The Rev. Erich Rutten, director of Campus Ministry, said all men entering the seminary go through the discernment, but that the process is not exclusive to those wanting to enter the priesthood.
“Discernment is not only for priests, nuns, and monks; it’s for all of us,” Rutten said. “We’re all discerning.”
Bearth said his journey to the seminary was highly dependent on prayer.
“You need to have a life of prayer if you expect to have that certainty about your vocation,” Bearth said.
Although Binversie said his parents were hesitant about him entering the seminary, and some of his friends were shocked by his decision, Binversie said he has grown spiritually.
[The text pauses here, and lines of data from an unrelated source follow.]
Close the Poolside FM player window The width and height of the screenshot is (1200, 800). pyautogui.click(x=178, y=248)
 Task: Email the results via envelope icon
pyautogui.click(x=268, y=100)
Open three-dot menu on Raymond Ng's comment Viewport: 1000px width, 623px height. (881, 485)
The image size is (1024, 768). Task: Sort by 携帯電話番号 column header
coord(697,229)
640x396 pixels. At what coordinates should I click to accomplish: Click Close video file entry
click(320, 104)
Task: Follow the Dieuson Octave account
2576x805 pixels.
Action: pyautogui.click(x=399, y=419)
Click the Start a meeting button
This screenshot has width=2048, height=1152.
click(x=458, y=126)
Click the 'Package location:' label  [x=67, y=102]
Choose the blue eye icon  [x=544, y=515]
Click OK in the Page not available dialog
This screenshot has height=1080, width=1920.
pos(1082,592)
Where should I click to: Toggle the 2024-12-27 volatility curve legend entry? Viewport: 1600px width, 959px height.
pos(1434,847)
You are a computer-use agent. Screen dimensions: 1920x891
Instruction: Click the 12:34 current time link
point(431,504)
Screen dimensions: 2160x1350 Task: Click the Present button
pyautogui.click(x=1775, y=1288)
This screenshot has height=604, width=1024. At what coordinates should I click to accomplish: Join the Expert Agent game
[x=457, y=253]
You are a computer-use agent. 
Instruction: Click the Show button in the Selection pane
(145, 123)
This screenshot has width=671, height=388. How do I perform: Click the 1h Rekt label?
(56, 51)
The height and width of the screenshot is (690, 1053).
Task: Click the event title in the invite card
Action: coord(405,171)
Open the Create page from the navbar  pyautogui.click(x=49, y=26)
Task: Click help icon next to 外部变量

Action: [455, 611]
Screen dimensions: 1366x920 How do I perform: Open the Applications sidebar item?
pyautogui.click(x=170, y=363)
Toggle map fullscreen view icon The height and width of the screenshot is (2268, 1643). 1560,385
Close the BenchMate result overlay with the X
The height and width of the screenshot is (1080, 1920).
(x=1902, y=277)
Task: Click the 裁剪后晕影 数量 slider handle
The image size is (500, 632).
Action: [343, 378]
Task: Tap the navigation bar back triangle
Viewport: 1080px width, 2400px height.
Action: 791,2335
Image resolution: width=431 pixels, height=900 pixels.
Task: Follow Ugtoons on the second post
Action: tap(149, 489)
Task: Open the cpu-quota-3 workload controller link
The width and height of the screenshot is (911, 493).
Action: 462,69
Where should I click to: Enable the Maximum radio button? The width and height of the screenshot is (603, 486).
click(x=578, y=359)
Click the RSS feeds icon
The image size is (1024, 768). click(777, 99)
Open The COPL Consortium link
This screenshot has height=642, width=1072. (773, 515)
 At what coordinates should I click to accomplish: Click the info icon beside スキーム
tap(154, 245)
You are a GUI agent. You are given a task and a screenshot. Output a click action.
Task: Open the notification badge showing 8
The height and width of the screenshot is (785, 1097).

“Who I was in high school is not who I am today,” Binversie said.
For Bearth, almost everyone was supportive of his choice, except for one friend from high school.
“He had this misconception that I thought, ‘Oh, I’m never going to be able to get a girlfriend so I might as well go to seminary.’ This was a totally false opinion,” Bearth said.
Binversie said he believes that discernment through God to discover vocation, whether that be married, single or a religious life, will make people the most happy.
“He knows us fully, and he desires happiness for us,” Binversie said.
Bearth said the change has made him happy.
“It’s an incredible thing to be in a campus surrounded by couples, beautiful women all over the place, and to know I can’t date and be happy,” Bearth said. “That comes from Christ alone.”
For Bearth and Binversie, the seminary offers more than just a vocation.
“Going to seminary is not a place of unfreedom. It’s a place where you grow in freedom and love,” Bearth said. “You become happier.”
“The brotherhood is far beyond what I thought it would be,” Binversie said.